#### Exercise objective
The goal is an unaltered copy of the records below, minus any images.

#### Data under study
┌──

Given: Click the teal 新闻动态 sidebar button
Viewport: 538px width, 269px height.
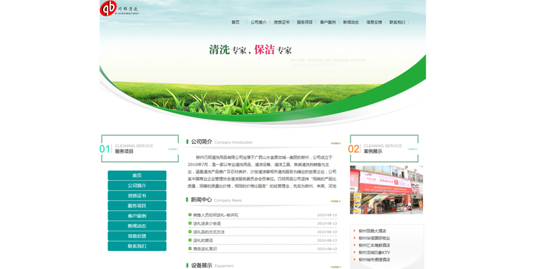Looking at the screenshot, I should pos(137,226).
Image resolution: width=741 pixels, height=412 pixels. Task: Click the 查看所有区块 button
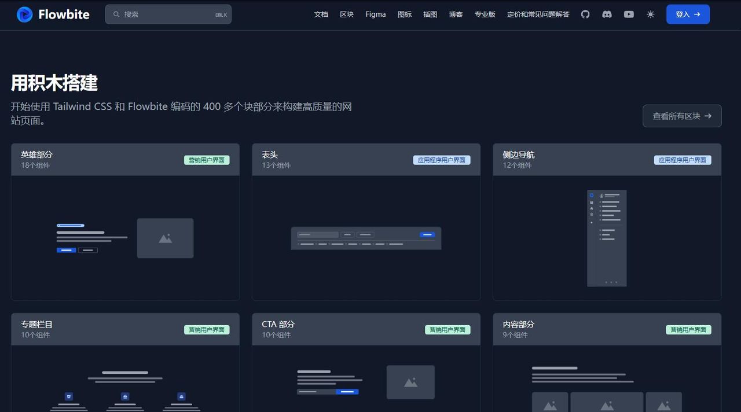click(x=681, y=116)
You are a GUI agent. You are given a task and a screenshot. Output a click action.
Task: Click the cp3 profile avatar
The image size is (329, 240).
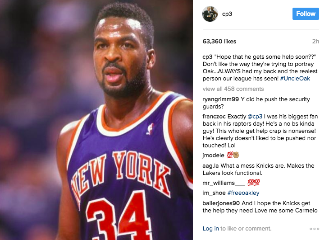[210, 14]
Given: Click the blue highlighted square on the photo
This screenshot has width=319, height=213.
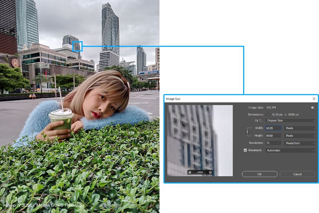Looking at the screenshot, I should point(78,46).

└──

#### Completed task
Given: Click the teal 新闻动态 sidebar button
Viewport: 538px width, 269px height.
Looking at the screenshot, I should pos(137,226).
Image resolution: width=741 pixels, height=412 pixels. Task: Click the 查看所有区块 button
click(x=681, y=116)
You are a GUI agent. You are given a task and a screenshot. Output a click action.
Task: Click the cp3 profile avatar
The image size is (329, 240).
[210, 14]
Given: Click the blue highlighted square on the photo
This screenshot has width=319, height=213.
Looking at the screenshot, I should point(78,46).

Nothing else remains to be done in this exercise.